China’s Ministry of State Security has accused the United States’ National Security Agency (NSA) of launching long-term cyberattacks against the country’s National Time Service Centre (NTSC) — an institution responsible for managing and monitoring the nation’s official time systems.
According to the ministry, the attacks began in March 2022 and intensified between August 2023 and June 2024.
The NSA allegedly used advanced cyberespionage tools and 42 sophisticated digital weapons designed to infiltrate NTSC’s internal operations.
Reports indicate that the attacks were carried out using virtual servers with digital footprints pointing to locations in the United States, Europe, and Asia, in an attempt to disguise their true origin.

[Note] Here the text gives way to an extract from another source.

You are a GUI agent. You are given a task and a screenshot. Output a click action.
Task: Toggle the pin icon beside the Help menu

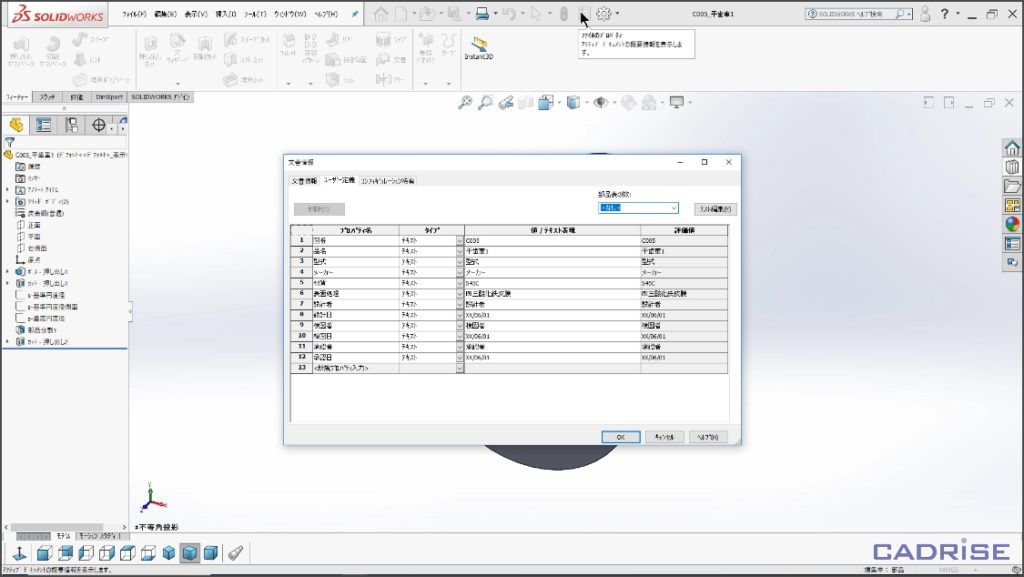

The NTSC, located in Xi’an, Shaanxi Province, provides precise time synchronization to key national sectors such as telecommunications, finance, electricity, transportation, and defense. Even a slight error in its time signals could have widespread consequences across China’s infrastructure.
Wei Dong, an engineer at the NTSC, explained:
“If the timing shifts by even one millisecond, it could cause massive disruptions in the power grid, leading to nationwide blackouts.”
He further added that even minor deviations measured in nanoseconds could misalign BeiDou, China’s satellite navigation system, by up to 30 centimeters.
Chinese cybersecurity experts have described the alleged U.S. operations as a form of high-level technological provocation, calling them a direct threat to China’s digital sovereignty.
Beijing stated that it possesses concrete evidence linking the NSA to the attacks and has since strengthened its cybersecurity defenses. The U.S. Embassy in Beijing has not yet issued a response to these allegations.